(Stored dataset items)
+ + + +
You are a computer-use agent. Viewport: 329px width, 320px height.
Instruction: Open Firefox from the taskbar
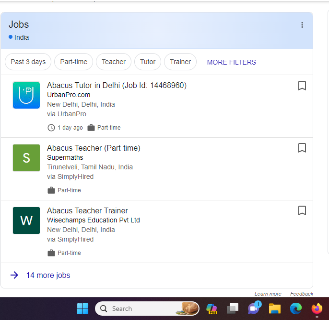pyautogui.click(x=317, y=309)
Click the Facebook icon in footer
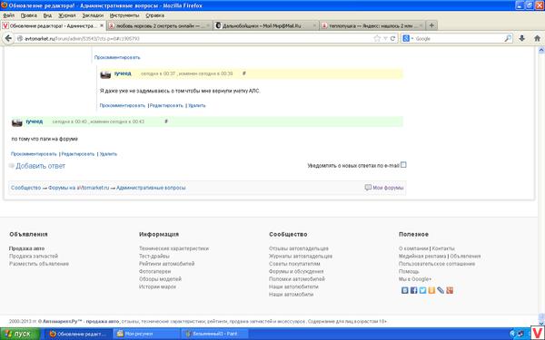Viewport: 545px width, 340px height. click(413, 290)
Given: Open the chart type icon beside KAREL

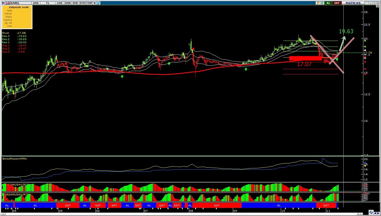Looking at the screenshot, I should click(x=8, y=3).
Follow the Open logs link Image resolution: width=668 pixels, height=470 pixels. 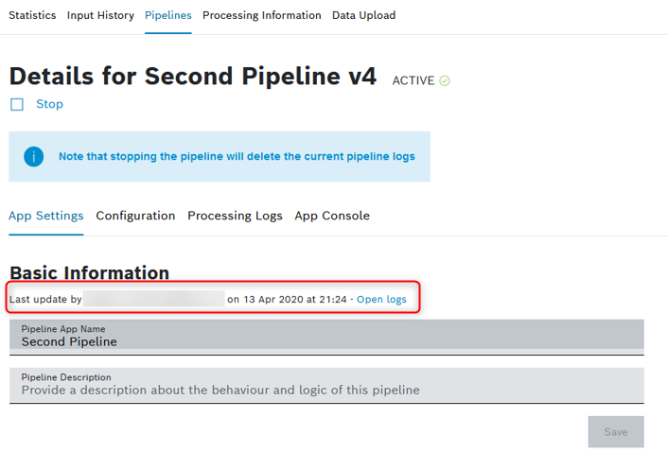(381, 300)
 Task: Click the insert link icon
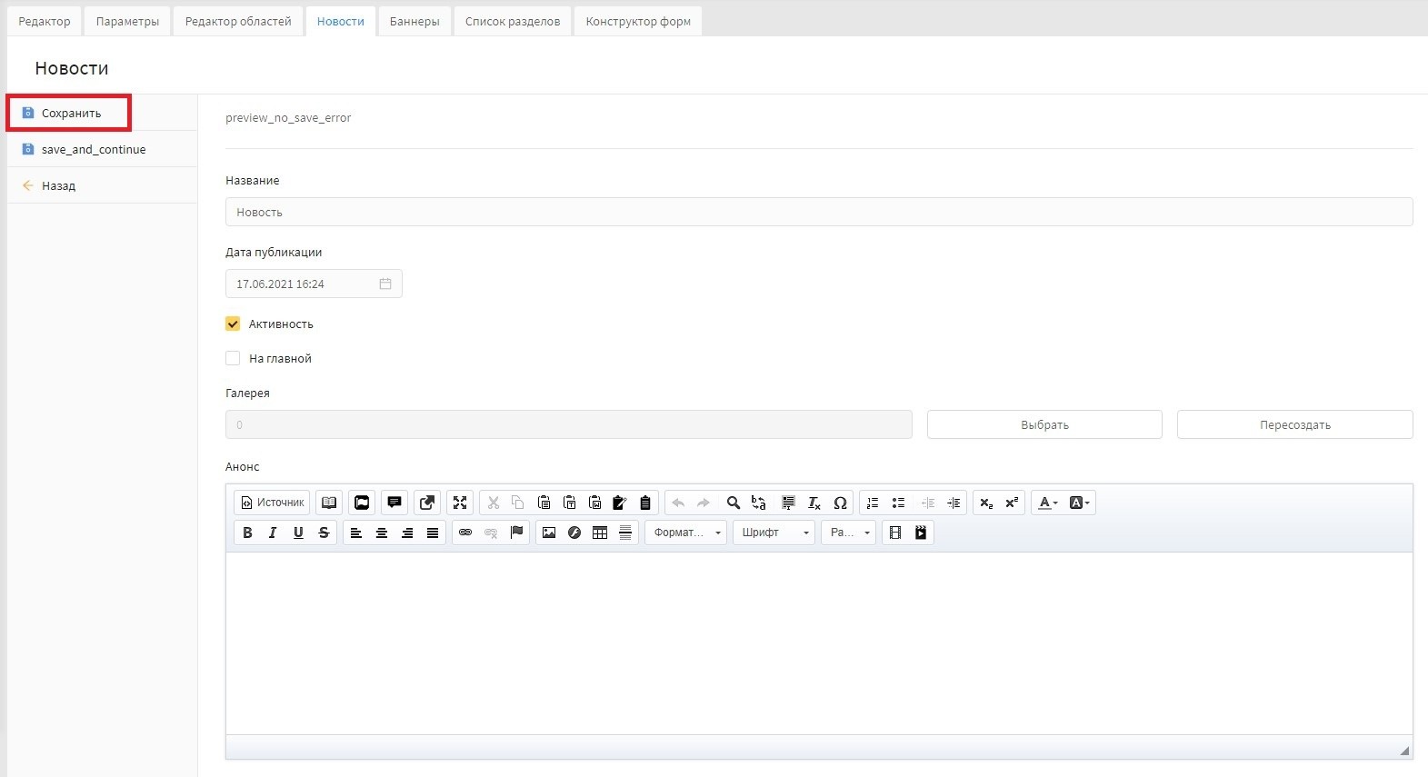coord(465,533)
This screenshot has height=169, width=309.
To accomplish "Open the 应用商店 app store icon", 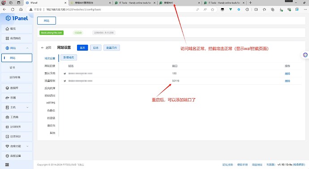I will [x=7, y=38].
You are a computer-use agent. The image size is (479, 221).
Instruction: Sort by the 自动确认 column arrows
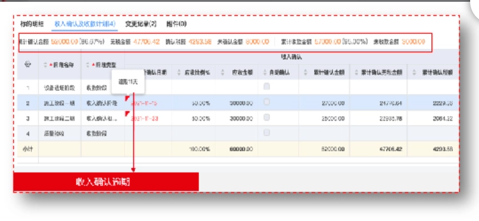coord(265,72)
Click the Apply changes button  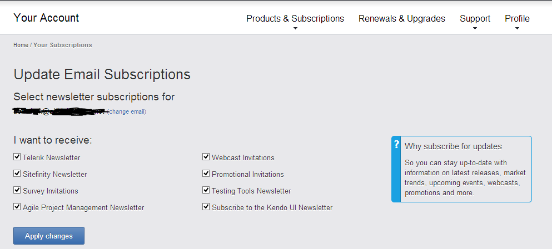click(x=49, y=236)
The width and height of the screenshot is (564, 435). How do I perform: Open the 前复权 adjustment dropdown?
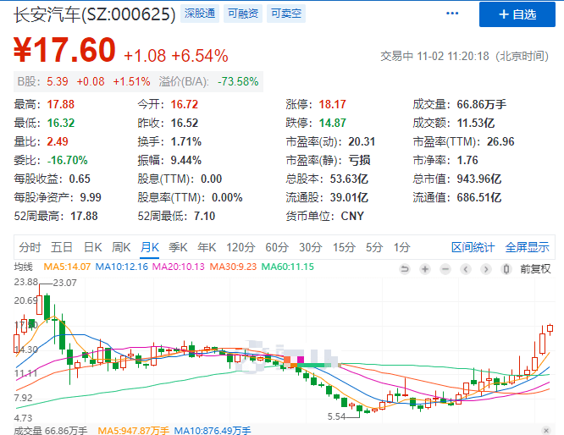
+ + + +
YOUR GOAL:
Go through the records. Copy each line where "agent" appears.

REPLY TO THE TASK:
You are a computer-use agent. Viewport: 329px width, 320px height.
You are a computer-use agent. The image size is (479, 221).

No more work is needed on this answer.